Jenis-jenis Pemikiran
Soal:
Dinyatakan di dalam Buku Asy-Syakhshiyah al-Islâmiyah Jilid 1 pada topik “Kebutuhan Umat Hari ini pada Mufassir”, baris ke sembilan belas, “Seperti buku pemikiran yang mendalam dan pemikiran yang cemerlang.” Apakah makna kata al-mustanîrah (cemerlang) itu benar?
Jawab:
Kata al-mustanîrah adalah benar. Pemikiran itu ada tiga jenis: (1) pemikiran dangkal; (2) pemikiran mendalam; (3) pemikiran cemerlang. Rinciannya dapat ditemukan di dalam Buku At-Tafkîr halaman 86-92. Berikut sebagian kutipan darinya:
Pemikiran itu ada yang dangkal, mendalam dan cemerlang. Pemikiran dangkal adalah pemikiran orang umum. Pemikiran mendalam ada pada para ulama. Adapun pemikiran cemerlang pada galibnya merupakan pemikiran pemimpin serta orang-orang cemerlang dari kalangan para ulama dan orang umum.
Pemikiran dangkal hanya memindahkan fakta saja ke otak. Tanpa membahas selain itu. Juga tanpa ada upaya mengindera apa yang berhubungan dengan fakta. Tanpa mengaitkan penginderaan atas fakta ini dengan ragam informasi yang berkaitan dengan fakta tersebut. Tanpa ada upaya mencari ragam informasi lainnya yang berkaitan dengan fakta itu. Kemudian dikeluarkan keputusan/penilaian yang dangkal. Ini yang dominan terjadi pada banyak kelompok masyarakat,
Lalu pemikiran mendalam. Maknanya adalah mendalam dalam pemikiran. Artinya, ada kedalaman dalam penginderaan atas fakta maupun dalam mencerap ragam informasi yang terkait dengan penginderaan ini agar faktanya bisa dipahami.

_SOAL LATIHAN:_
1. Tulis ulang kata demi kata bagian teks tentang jenis-jenis pemikiran, mulai dari "Pemikiran dangkal hanya" dan berakhir pada "faktanya bisa dipahami.".
2. Jawablah pertanyaan-pertanyaan ini dengan merujuk pada teks tentang jenis-jenis pemikiran.
(a) Ada berapa jenis pemikiran, dan apa saja jenisnya?
(b) Pada siapa pemikiran mendalam berada?
(c) Pada halaman berapa saja rincian jenis-jenis pemikiran dapat ditemukan di dalam Buku At-Tafkîr?
Gunakan hanya teks tentang jenis-jenis pemikiran di atas sebagai sumber jawaban.

_DAFTAR DATA:_
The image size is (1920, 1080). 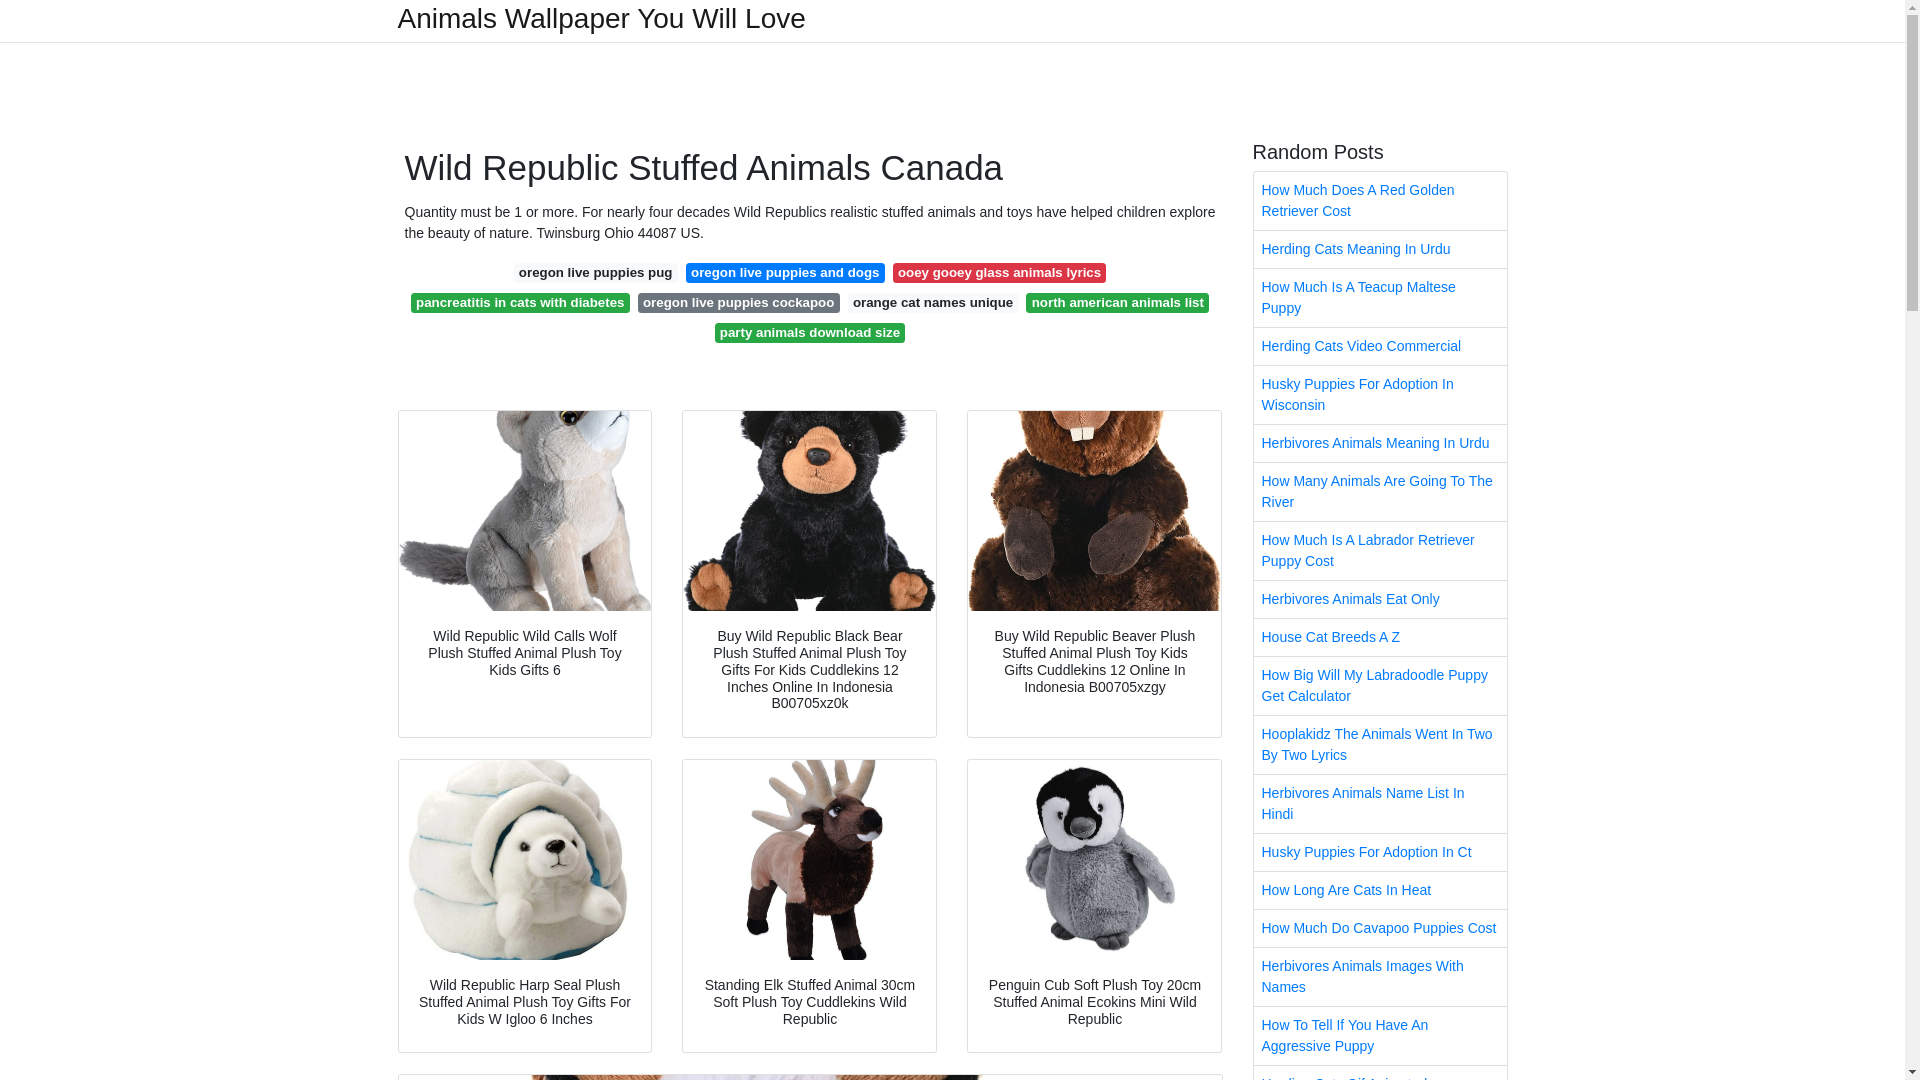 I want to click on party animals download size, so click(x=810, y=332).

...

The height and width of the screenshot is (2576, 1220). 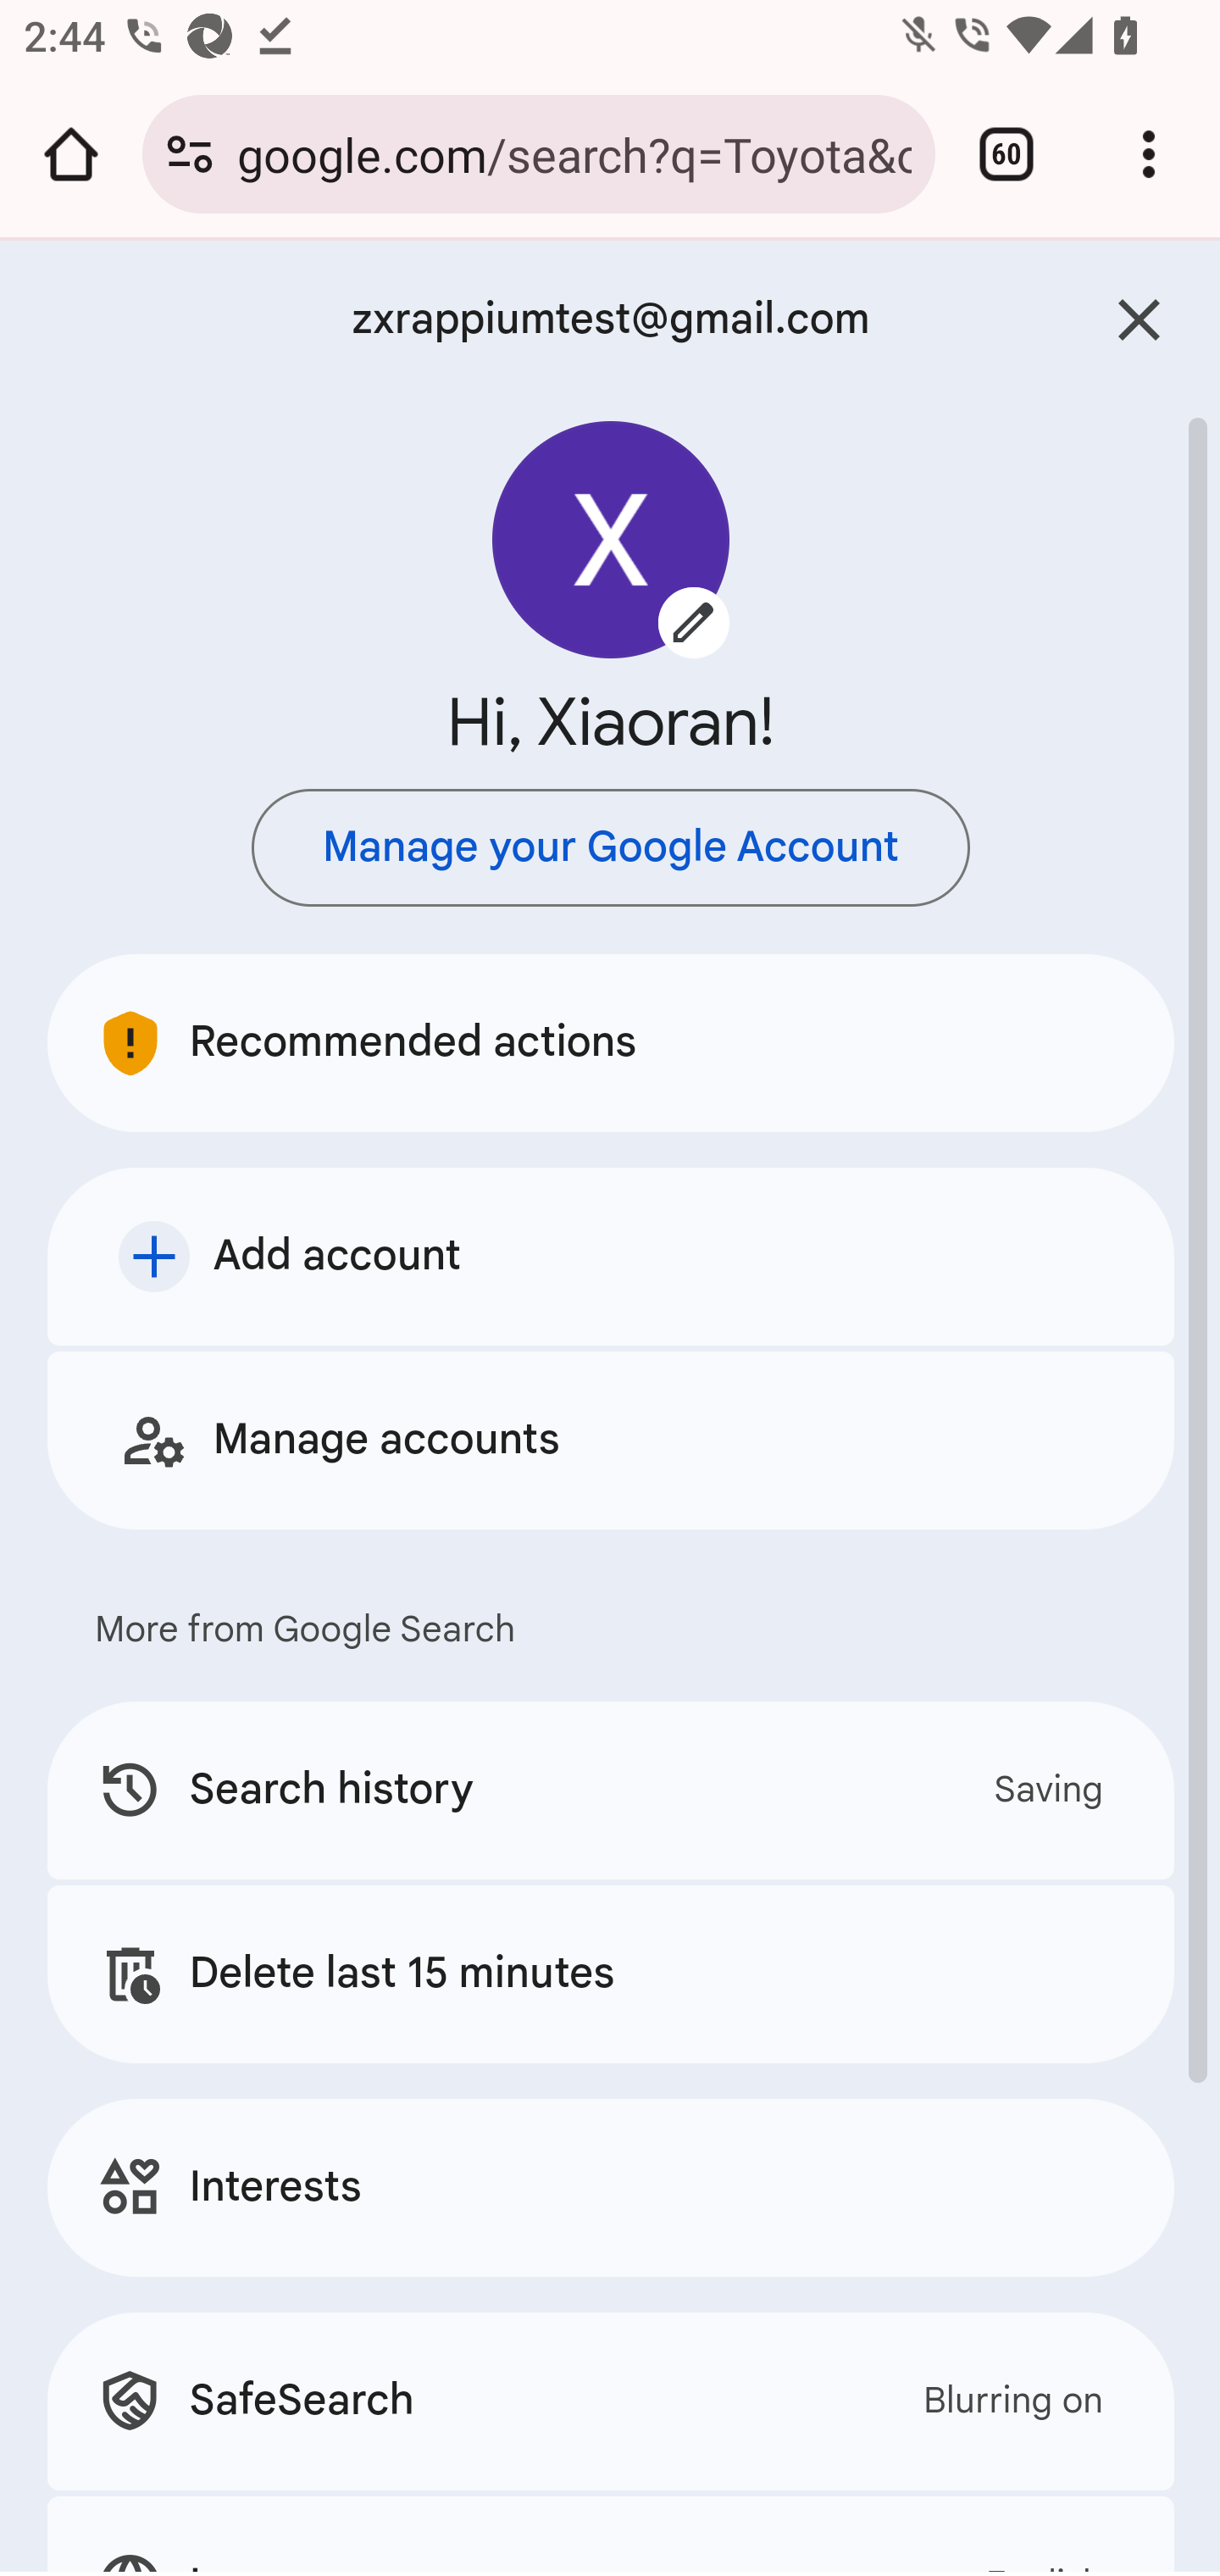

* * *

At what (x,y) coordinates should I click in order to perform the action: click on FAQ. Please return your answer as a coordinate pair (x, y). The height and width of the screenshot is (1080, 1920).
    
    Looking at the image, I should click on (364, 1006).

_JAWABAN LATIHAN:_
1.
Pemikiran dangkal hanya memindahkan fakta saja ke otak. Tanpa membahas selain itu. Juga tanpa ada upaya mengindera apa yang berhubungan dengan fakta. Tanpa mengaitkan penginderaan atas fakta ini dengan ragam informasi yang berkaitan dengan fakta tersebut. Tanpa ada upaya mencari ragam informasi lainnya yang berkaitan dengan fakta itu. Kemudian dikeluarkan keputusan/penilaian yang dangkal. Ini yang dominan terjadi pada banyak kelompok masyarakat,
Lalu pemikiran mendalam. Maknanya adalah mendalam dalam pemikiran. Artinya, ada kedalaman dalam penginderaan atas fakta maupun dalam mencerap ragam informasi yang terkait dengan penginderaan ini agar faktanya bisa dipahami.

2.
(a) Ada tiga jenis, yaitu pemikiran dangkal, pemikiran mendalam, dan pemikiran cemerlang.
(b) Pada para ulama.
(c) Halaman 86-92.